The invention belongs to the technical field of computer image processing, and particularly relates to an image classification method for a small amount of training data by utilizing semantic spatial information. The invention utilizes semantic space information combined with an automatic encoder to amplify data, thereby obtaining more effective samples under the condition of a small amount of samples; training a deep neural network-based classifier using the augmented data; and then the classifier network and the feature extraction network are connected together for training to obtain an end-to-end neural network, so that the functions of giving a picture and directly outputting classification information are realized. The method uses a data amplification method to increase the owned data, so that the deep neural network training becomes more effective; the algorithm is an end-to-end neural network, so that only one picture needs to be given to give a corresponding classification result.

Description

Image classification method for small amount of training data by utilizing semantic space information
Technical Field
The invention belongs to the technical field of computer image processing, and particularly relates to an image classification method for a small amount of training data by utilizing semantic spatial information.
Background
A significant portion of the current progress in the field of machine learning and deep learning is the reliance on large amounts of labeled data. However, in practical situations, acquiring a large amount of labeled data requires a large amount of manpower and material resources, which is not practical in many cases. On the other hand, it is known that humans can learn how to correctly identify objects with only a small amount of data (for example, we can identify other apples after seeing several apples). It is therefore meaningful and practical to study how to train classifiers with a small amount of data, and in fact this problem is known in the field of artificial intelligence as the One-shot Learning problem. Although One-shot Learning is a classical problem, there is still no very effective method and model for fine-grained image recognition.

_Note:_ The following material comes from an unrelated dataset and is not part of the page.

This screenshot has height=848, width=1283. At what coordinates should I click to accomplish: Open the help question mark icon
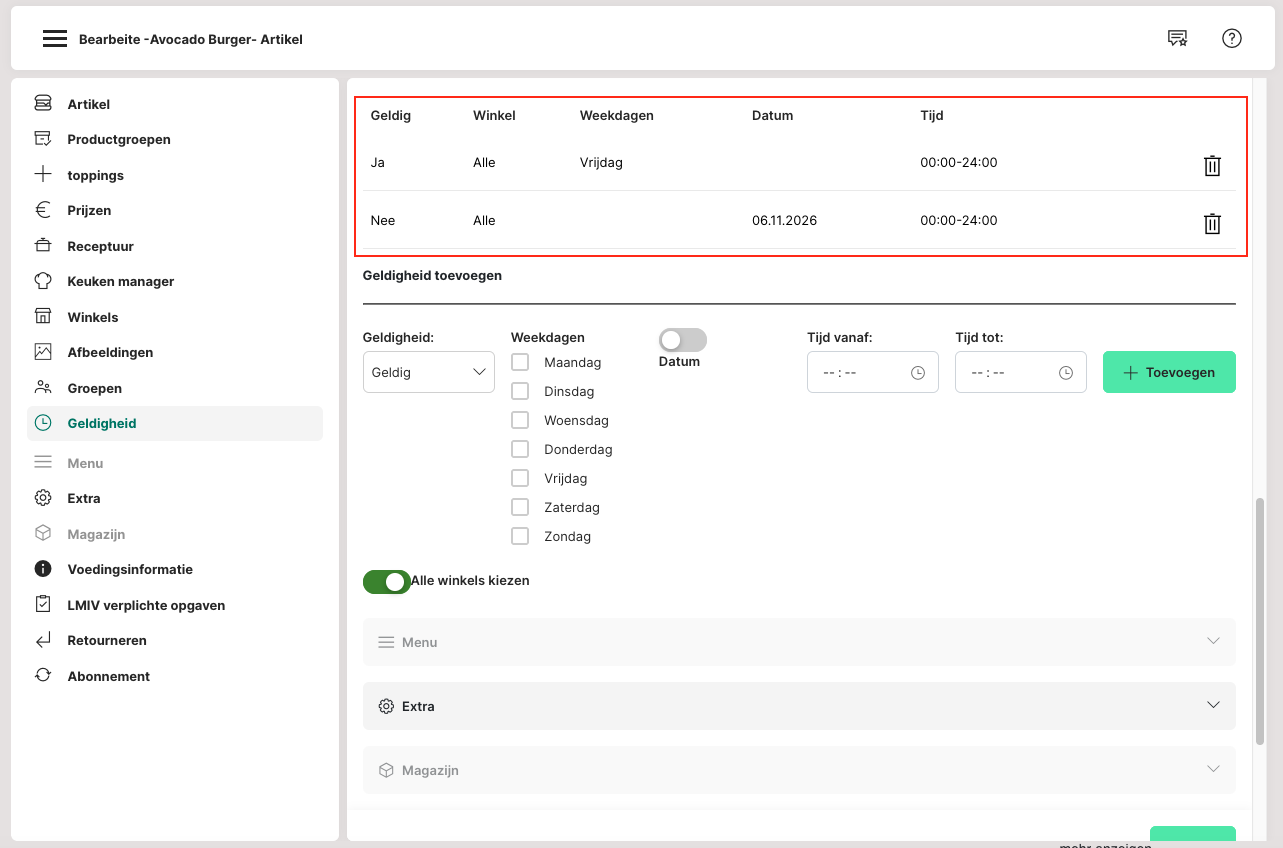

The One-shot Learning problem is derived from the ability of humans to learn how to recognize objects from a small number of samples. However, training with a small amount of data is in a sense contrary to the currently existing machine learning methods [1 ]. In this case, the general gradient optimization-based models are not well suited, so the first developed models are Bayesian non-exponential methods [2], deep generative models [3], Bayesian auto-encoders [4 ]. In a broader case, the existing knowledge of another domain can be utilized to assist learning in the current domain, which is called transfer learning [5 ]. The key of the transfer learning is to utilize the existing knowledge in other fields for learning. The method used in our topic can also be considered as a kind of transfer learning. From another perspective, another approach to solve the One-shot Learning problem is to amplify data, and we know that machine Learning algorithms all require a large amount of data, and this is also a solution to the problem if more effective data can be generated by reusing other knowledge through the existing data. There are currently several related approaches: (1) adaptive leveling from large-amplitude of off-shape derived models [6 ]; (2) borrowing amides from free derived sources or vocalbulares [7 ];
(3) composition synthesized representations [8 ]. The above methods basically use only a single method to solve the problem, and most of the problems solved by the methods are classification of coarse-grained categories. In the invention, the data autography deep learning classifier is trained by utilizing knowledge of semantic space to solve the problem of fine-grained image recognition under the One-shot condition.
Disclosure of Invention
The invention aims to provide an image classification method aiming at a small amount of training data by utilizing semantic space information so as to solve the problem of fine-grained image identification under the One-shot condition.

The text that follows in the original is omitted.